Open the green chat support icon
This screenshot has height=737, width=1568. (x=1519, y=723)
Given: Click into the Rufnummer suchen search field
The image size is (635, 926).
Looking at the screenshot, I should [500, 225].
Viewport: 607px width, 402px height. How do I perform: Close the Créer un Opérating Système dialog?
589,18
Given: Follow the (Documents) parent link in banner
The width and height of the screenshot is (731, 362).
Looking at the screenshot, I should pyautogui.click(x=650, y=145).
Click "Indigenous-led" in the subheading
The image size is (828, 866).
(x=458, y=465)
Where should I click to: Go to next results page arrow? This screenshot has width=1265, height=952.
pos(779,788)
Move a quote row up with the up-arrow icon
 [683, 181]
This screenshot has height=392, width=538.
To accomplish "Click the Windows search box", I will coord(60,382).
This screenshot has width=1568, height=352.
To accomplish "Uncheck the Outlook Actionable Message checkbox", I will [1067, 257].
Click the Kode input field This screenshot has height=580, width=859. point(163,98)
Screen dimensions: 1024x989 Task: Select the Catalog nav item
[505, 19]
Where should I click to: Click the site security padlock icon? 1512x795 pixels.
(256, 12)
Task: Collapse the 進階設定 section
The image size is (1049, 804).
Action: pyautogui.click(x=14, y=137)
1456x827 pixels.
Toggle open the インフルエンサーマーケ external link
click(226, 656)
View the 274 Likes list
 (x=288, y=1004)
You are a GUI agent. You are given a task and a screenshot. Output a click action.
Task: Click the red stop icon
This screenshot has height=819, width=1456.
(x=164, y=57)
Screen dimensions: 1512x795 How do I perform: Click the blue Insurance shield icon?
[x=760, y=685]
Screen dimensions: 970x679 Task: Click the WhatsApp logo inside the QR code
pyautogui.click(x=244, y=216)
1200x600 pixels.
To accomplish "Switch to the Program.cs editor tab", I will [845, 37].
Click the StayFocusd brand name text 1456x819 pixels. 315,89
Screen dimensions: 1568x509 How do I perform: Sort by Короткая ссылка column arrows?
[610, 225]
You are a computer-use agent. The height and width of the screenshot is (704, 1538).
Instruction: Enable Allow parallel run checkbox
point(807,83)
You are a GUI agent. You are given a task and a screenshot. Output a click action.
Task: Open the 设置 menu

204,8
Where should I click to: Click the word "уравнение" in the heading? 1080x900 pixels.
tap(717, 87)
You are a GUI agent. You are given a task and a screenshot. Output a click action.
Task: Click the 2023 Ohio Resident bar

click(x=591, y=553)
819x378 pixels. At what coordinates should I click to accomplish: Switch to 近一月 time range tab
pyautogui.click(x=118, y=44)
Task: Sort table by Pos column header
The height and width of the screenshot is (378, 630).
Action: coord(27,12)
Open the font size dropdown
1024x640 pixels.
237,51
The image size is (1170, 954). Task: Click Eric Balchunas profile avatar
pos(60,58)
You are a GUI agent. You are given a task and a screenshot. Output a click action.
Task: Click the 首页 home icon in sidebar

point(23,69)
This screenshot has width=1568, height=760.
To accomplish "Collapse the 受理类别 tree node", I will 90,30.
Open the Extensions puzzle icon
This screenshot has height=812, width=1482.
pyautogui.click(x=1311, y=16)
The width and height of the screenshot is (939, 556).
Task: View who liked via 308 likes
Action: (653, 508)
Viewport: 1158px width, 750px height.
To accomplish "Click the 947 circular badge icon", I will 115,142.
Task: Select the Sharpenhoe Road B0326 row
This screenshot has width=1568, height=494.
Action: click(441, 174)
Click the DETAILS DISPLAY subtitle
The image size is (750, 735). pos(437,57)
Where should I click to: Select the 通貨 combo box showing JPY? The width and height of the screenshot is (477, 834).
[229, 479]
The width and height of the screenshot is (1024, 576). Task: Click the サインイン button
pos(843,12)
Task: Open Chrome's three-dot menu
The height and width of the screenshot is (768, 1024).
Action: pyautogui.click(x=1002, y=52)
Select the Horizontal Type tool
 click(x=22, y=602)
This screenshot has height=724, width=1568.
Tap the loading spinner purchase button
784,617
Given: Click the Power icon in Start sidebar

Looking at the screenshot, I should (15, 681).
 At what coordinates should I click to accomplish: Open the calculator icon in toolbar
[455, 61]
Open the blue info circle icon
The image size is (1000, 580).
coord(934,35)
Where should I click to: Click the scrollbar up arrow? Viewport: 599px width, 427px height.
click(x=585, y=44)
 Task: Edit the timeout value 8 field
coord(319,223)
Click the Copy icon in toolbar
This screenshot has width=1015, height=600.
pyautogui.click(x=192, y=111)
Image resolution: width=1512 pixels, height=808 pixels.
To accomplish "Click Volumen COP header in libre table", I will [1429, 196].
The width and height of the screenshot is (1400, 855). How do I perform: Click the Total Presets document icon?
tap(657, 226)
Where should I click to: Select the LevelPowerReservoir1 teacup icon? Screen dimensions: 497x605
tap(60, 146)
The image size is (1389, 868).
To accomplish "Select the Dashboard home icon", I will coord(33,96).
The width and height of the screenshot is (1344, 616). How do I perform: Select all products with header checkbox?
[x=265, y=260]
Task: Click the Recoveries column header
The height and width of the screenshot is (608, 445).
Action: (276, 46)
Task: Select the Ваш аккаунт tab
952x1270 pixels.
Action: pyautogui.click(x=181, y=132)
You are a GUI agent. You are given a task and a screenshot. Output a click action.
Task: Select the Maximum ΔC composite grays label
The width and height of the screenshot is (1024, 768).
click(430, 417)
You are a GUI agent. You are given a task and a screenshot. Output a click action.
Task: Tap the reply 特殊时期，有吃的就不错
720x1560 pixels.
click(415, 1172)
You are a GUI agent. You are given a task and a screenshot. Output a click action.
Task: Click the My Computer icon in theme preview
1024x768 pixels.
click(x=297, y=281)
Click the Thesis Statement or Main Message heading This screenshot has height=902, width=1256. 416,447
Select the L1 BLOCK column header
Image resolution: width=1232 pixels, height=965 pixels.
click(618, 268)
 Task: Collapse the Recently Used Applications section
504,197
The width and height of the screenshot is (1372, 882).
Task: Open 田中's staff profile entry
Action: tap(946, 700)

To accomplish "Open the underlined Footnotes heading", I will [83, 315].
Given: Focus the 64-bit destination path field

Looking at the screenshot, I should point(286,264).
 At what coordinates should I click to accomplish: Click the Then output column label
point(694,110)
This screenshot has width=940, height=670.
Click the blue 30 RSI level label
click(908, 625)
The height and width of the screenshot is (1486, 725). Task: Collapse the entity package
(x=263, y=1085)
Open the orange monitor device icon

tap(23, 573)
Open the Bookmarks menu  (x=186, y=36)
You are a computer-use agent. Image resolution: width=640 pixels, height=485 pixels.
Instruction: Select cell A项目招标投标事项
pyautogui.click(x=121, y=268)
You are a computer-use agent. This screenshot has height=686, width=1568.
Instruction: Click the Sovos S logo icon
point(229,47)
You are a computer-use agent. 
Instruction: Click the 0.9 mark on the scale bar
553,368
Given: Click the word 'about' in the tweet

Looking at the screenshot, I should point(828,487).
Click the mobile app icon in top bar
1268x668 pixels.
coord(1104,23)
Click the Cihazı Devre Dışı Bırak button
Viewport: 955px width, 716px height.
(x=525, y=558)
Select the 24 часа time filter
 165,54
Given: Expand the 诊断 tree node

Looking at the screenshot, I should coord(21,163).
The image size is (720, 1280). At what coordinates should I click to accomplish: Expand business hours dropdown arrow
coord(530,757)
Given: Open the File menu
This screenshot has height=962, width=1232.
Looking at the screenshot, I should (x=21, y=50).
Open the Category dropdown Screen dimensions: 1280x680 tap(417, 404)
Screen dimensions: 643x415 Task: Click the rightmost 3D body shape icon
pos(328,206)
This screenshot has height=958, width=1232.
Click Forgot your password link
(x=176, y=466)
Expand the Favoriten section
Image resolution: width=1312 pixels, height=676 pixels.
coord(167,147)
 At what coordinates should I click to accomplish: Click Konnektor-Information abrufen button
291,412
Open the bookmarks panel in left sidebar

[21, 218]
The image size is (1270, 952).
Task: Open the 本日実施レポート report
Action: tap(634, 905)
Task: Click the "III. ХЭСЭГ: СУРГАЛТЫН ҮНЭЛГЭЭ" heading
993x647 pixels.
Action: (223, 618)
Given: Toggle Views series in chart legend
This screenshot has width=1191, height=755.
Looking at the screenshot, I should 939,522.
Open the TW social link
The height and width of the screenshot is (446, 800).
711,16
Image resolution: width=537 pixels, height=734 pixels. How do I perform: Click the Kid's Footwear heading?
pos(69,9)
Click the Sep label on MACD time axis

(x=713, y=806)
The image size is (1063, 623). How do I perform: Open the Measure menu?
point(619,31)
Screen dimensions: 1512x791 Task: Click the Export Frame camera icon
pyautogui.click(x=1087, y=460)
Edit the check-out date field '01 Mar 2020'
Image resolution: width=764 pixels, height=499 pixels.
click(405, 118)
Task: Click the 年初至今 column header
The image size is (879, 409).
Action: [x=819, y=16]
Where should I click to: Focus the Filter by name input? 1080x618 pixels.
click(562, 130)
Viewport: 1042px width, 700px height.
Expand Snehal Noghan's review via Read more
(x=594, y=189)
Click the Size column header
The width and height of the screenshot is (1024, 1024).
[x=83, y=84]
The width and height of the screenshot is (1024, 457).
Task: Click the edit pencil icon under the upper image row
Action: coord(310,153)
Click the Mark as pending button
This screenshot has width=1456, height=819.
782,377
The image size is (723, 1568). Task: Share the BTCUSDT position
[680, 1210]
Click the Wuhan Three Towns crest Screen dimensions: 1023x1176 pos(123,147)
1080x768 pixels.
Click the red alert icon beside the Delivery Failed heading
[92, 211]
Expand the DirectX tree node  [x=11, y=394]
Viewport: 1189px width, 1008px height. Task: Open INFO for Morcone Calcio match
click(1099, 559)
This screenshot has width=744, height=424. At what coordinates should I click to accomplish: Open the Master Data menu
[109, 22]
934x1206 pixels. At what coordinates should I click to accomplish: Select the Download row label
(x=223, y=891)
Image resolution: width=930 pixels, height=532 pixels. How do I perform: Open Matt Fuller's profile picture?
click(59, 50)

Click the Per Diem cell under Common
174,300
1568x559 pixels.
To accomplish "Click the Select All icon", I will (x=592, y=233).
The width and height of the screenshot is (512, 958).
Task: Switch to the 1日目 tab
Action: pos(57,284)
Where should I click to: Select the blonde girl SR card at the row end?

·····

Rewrite only the lines from the one containing "Image resolution: width=537" through the one containing "point(619,31)", inclusive, replacing "Kid's Footwear" with "Men's Footwear" and keeping everything else the same.

Image resolution: width=537 pixels, height=734 pixels. How do I perform: Click the Men's Footwear heading?
pos(69,9)
Click the Sep label on MACD time axis

(x=713, y=806)
The image size is (1063, 623). How do I perform: Open the Measure menu?
point(619,31)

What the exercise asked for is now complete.